Authors: Kathryn Wozniak, MS; Amy Jones, MS, ELD(ABB); Minjae Kwon, MS, MB(ASCP)CG; Ping Zou, PhD, HCLD(ABB); Mitchel C. Schiewe, MS, PhD, HCLD(ABB)
Materials and Methods:
Fertilization was assessed ~16-18 hours post-ICSI for the presence of pronuclei (PN). Zygotes were subdivided according to PN status (0PN, 1PN, 2PN). A retrospective analysis of blastocyst formation and utilization (biopsied/cryopreserved) was contrast for development on days 5-7. Genetic outcomes were evaluated from trophectoderm (TE) samples analyzed for aneuploidy using next generation sequencing (NGS). Whole genomic amplification DNA from TE samples and DNA extracted from the saliva of each embryo’s biological parents was compared with GeneMapper to assess the ploidy status of female 1PN blastocysts. Proportional analyses were statistically assessed using Chi-squared testing (P<0.05).
We obtained 291 1PN zygotes from 210 fresh/frozen ICSI PGT-A cycles, representing 24.06% of the total fresh/frozen ICSI cycles, in contrast to 518 0PN and 2787 2PN zygotes. Blastocysts formed from 60 (20.62%) 1PN, 22 (4.25%) 0PN and 1935 (69.43%) 2PN zygotes, of which 32 (10.97%), 13 (2.51%) and 1,621 (58.16%) were biopsied/cryopreserved, respectively. 1PN blastocyst formation and utilization rates were lower than 2PN but higher than 0PN (P<0.05). Interestingly, 71.88% of biopsied 1PN blastocysts were euploid, being higher (P<0.05) than 0PN (38.46%) and 2PN (51.51%). No difference in euploidy rates was determined between 0PN and 2PN blastocysts. The 1:1 female-to-male ratio observed in the 2PN group was skewed towards female embryos (2.5:1) in the 1PN group. The ploidy constitutes of 12 female 1PN blastocysts were analyzed; 2 (16.67%) were diploid with a biparental genome, and the others (83.33%) were haploid with maternal-only genomes.

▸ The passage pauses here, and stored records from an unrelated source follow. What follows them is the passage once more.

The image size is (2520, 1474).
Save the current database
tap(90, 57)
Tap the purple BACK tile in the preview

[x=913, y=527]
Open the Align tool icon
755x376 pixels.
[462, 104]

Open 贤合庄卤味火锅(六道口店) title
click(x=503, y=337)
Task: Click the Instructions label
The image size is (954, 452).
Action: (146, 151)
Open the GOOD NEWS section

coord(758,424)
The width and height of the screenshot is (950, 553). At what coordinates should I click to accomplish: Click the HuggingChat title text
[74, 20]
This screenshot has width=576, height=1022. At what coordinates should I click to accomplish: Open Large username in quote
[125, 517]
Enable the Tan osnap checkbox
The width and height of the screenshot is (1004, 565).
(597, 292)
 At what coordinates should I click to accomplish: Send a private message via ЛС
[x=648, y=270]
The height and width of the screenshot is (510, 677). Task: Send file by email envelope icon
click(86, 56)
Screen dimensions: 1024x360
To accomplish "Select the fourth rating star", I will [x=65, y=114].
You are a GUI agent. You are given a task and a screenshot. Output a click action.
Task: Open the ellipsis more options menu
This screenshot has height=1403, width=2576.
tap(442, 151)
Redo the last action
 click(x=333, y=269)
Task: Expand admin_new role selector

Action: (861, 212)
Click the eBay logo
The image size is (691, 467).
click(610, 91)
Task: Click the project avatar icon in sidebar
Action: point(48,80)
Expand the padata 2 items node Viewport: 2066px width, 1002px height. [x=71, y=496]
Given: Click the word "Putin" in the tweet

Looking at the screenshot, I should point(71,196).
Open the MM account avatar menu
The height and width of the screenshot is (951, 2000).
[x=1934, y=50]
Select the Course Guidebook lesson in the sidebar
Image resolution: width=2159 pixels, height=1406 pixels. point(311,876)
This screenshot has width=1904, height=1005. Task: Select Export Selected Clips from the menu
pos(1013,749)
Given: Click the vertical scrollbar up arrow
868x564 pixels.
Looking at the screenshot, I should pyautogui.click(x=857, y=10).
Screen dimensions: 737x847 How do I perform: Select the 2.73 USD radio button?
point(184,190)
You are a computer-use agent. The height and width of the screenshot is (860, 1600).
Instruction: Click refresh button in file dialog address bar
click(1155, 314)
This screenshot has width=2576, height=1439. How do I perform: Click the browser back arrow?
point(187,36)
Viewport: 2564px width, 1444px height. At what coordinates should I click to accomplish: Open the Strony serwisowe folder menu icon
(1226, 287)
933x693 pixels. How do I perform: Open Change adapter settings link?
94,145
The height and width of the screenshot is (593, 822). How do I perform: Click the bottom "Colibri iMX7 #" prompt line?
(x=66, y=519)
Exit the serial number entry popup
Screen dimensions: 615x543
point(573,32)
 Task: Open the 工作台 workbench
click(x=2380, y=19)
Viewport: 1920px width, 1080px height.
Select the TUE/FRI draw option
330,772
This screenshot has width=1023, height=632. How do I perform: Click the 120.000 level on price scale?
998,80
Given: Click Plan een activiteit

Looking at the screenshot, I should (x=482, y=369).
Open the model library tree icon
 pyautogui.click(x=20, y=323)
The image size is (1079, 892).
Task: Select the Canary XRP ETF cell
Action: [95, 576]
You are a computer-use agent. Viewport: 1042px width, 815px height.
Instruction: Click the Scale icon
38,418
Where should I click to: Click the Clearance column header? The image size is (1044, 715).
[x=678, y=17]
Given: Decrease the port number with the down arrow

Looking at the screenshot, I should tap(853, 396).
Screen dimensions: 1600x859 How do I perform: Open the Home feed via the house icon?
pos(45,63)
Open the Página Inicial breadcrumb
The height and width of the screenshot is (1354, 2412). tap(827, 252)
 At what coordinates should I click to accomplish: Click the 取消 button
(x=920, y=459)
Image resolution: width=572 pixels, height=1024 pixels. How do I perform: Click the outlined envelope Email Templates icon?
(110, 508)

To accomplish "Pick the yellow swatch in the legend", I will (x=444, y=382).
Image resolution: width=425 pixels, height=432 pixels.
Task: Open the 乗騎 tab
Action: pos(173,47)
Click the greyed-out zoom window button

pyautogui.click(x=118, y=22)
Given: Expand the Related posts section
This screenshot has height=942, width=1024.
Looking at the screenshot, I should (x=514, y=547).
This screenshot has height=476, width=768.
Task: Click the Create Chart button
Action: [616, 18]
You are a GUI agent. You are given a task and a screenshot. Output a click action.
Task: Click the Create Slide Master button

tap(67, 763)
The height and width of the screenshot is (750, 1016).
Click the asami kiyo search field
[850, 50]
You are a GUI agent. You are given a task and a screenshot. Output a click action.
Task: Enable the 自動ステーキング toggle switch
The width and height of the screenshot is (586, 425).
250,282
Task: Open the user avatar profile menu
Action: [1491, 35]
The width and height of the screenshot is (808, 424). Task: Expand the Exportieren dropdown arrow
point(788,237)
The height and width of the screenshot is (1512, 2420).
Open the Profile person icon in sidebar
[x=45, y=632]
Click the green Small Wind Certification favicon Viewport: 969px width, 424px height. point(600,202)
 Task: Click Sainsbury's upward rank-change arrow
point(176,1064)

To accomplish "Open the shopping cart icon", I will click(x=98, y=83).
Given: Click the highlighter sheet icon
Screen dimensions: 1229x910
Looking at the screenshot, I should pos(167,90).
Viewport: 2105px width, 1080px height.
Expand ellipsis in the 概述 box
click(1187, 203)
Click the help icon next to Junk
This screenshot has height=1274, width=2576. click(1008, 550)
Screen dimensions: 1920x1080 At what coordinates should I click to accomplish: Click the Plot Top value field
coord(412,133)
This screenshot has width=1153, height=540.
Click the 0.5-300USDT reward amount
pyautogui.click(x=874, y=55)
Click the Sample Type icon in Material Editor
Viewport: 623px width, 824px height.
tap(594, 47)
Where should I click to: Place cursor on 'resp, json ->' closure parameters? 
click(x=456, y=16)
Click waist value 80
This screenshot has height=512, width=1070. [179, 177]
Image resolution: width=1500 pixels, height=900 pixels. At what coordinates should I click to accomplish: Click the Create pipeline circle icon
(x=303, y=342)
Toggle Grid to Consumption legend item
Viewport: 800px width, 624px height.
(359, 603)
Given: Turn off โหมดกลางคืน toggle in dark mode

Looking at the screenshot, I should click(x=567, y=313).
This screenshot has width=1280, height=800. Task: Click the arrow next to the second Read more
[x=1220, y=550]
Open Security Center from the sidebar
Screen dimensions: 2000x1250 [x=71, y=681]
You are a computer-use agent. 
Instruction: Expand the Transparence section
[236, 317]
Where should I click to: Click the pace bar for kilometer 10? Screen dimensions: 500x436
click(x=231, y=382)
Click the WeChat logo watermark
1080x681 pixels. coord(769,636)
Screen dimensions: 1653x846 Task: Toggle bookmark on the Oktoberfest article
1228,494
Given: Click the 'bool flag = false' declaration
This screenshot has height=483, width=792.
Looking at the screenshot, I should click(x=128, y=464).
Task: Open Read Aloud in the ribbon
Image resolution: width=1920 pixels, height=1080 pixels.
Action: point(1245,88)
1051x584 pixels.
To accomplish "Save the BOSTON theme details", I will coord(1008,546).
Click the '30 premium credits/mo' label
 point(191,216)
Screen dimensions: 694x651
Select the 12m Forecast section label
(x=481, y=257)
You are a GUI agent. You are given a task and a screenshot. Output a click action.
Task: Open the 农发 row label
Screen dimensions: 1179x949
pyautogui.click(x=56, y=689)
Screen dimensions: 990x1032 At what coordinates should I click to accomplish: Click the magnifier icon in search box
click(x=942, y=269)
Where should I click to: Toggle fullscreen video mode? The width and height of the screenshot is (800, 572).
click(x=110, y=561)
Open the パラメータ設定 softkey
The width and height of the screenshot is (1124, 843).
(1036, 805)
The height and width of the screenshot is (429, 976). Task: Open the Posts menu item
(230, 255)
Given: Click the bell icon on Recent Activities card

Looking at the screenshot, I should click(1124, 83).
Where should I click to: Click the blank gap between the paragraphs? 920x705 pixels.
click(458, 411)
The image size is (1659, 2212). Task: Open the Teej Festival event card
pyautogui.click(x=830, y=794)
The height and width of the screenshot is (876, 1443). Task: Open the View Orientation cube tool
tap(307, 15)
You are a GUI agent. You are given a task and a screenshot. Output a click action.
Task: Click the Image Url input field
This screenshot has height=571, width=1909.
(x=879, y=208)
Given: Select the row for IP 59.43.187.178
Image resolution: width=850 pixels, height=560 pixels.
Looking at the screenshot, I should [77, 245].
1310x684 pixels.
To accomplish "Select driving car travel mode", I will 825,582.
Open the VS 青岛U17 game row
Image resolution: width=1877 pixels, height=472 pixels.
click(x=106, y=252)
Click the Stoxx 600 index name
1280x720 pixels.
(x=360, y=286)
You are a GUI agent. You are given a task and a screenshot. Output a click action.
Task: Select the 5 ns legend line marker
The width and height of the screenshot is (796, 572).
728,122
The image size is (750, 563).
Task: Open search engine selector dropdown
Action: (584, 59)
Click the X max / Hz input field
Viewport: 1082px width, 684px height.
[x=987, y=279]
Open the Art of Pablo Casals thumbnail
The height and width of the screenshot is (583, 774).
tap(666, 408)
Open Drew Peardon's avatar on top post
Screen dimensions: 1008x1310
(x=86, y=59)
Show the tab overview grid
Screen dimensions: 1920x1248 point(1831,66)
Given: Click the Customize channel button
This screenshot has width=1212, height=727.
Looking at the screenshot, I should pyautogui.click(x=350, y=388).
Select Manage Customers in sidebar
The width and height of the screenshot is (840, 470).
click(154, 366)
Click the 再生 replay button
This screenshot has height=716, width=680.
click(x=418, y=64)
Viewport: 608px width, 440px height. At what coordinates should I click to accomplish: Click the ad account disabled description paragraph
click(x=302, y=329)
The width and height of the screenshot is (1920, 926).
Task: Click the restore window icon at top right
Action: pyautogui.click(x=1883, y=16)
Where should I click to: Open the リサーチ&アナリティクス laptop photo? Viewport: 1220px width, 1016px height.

Previously, 0PN and 1PN zygotes have been considered to arise from failed/abnormal fertilization and thus discarded. Recent work has shown their potential to give rise to healthy live births. Although at a lower rate than 2PN zygotes, our data confirm that ICSI-derived 0PN and 1PN zygotes can develop into euploid blastocysts. Unfortunately, NGS-PGT-A technology is unable to discern uniparental disomy or haploidy in female embryos, as shown in our study. The low rate of biparental chromosome inheritance observed in 1PN ICSI-derived female blastocysts suggests a need for verification of ploidy status. Ploidy evaluation and 0PN- and 1PN- derived embryo transfers are ongoing, as we seek to determine a suitable selection criterion for the transfer of euploid ICSI-derived 0PN and 1PN blastocysts.
ICSI-derived 0PN and 1PN zygotes may not be failed/abnormally fertilized oocytes. However, their blastocysts should undergo additional genetic testing, particularly 1PN female blastocysts, in which confirmation of biparental chromosome inheritance is recommended to reduce unwanted pregnancy losses.